YOUR TASK: Print, word for word, only the lines from the one with "Image resolution: width=1024" down to the last line of the listing below; no pictures.

RECORDS FOR THIS EXERCISE:

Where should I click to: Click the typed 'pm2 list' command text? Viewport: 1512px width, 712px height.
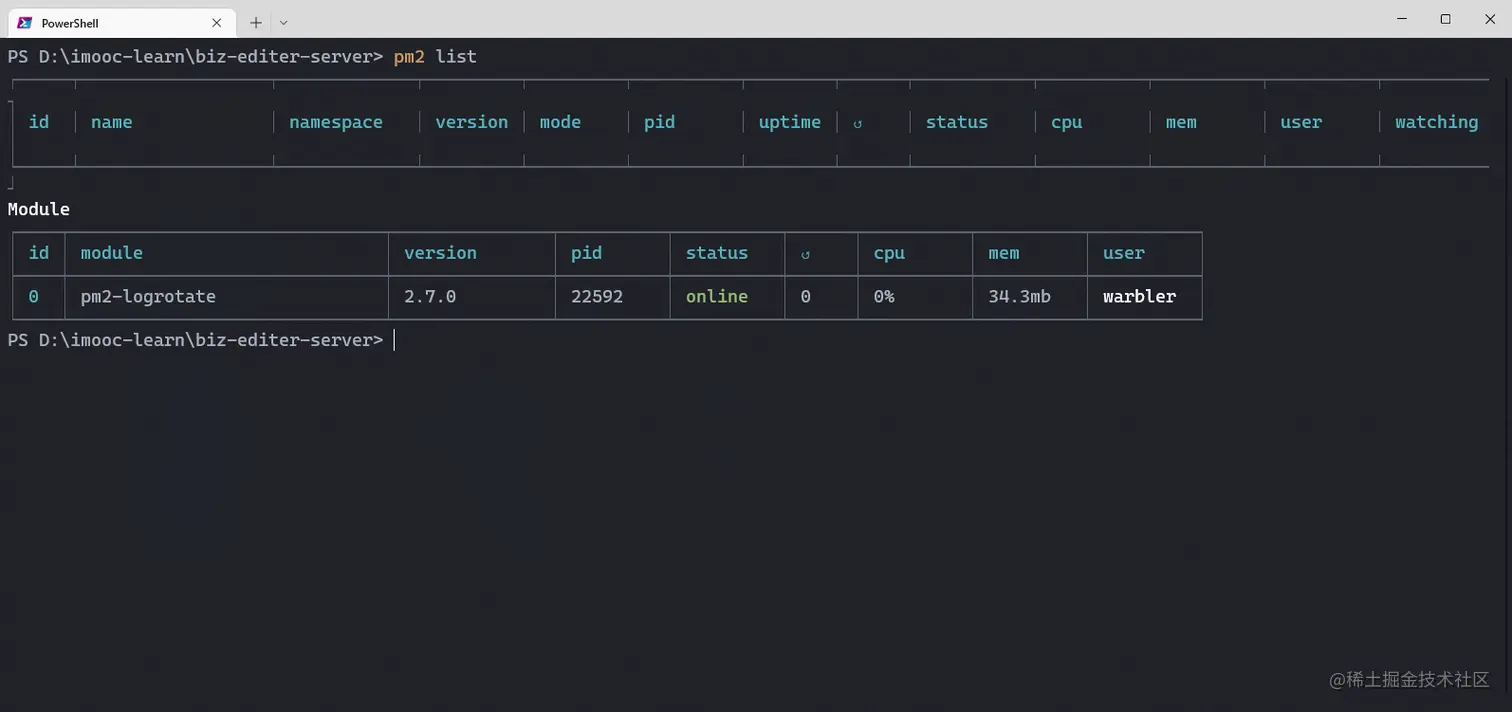(435, 56)
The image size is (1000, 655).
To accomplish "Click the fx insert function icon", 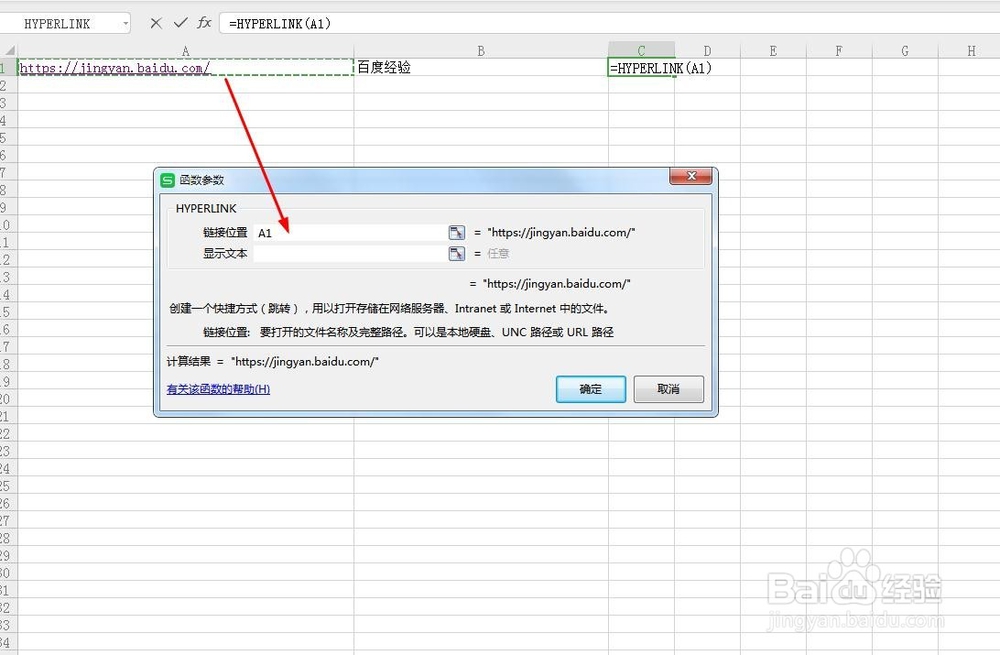I will point(203,23).
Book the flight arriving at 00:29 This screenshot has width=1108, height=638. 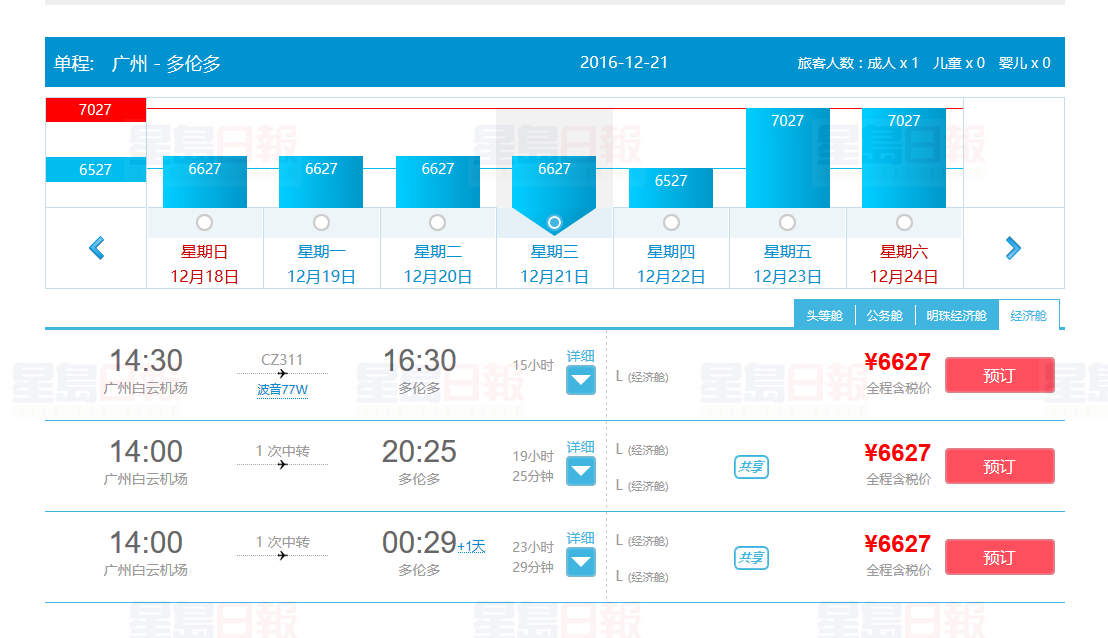pos(999,557)
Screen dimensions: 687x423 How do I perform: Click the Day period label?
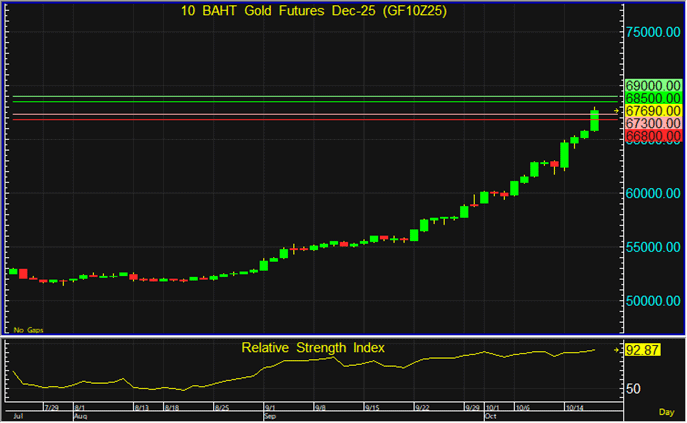click(x=666, y=412)
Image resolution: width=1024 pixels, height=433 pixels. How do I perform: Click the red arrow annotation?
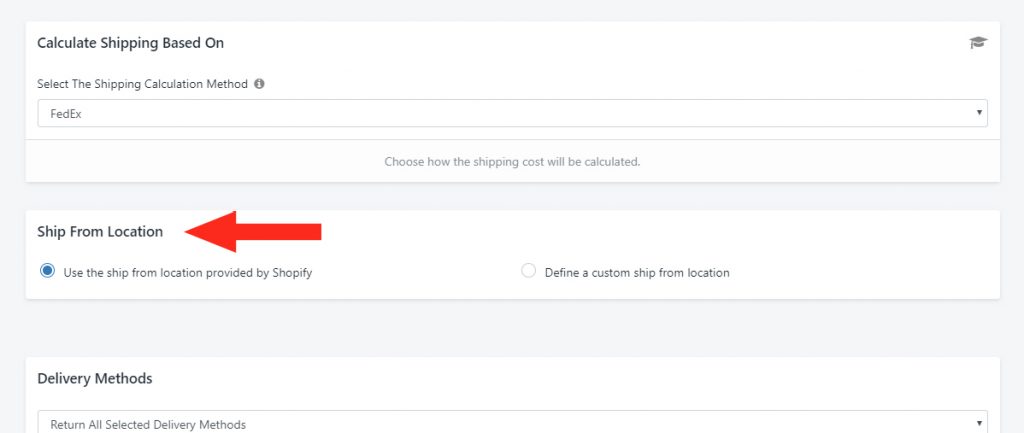tap(255, 232)
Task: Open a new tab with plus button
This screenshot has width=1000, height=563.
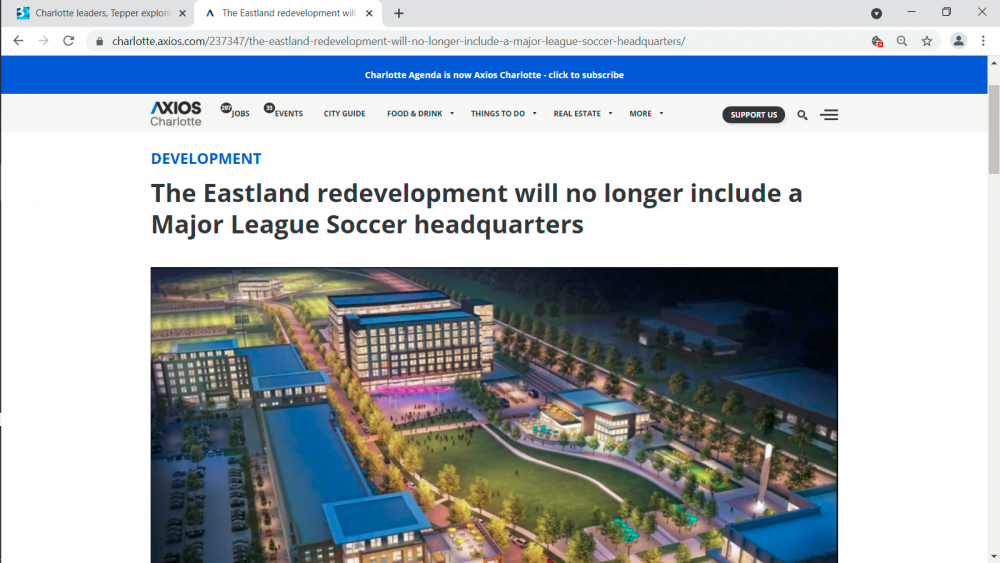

ANSWER TO THIS EXERCISE:
Image resolution: width=1024 pixels, height=433 pixels. How do I perform: Click the red arrow annotation?
tap(255, 232)
Task: Open a new tab with plus button
This screenshot has width=1000, height=563.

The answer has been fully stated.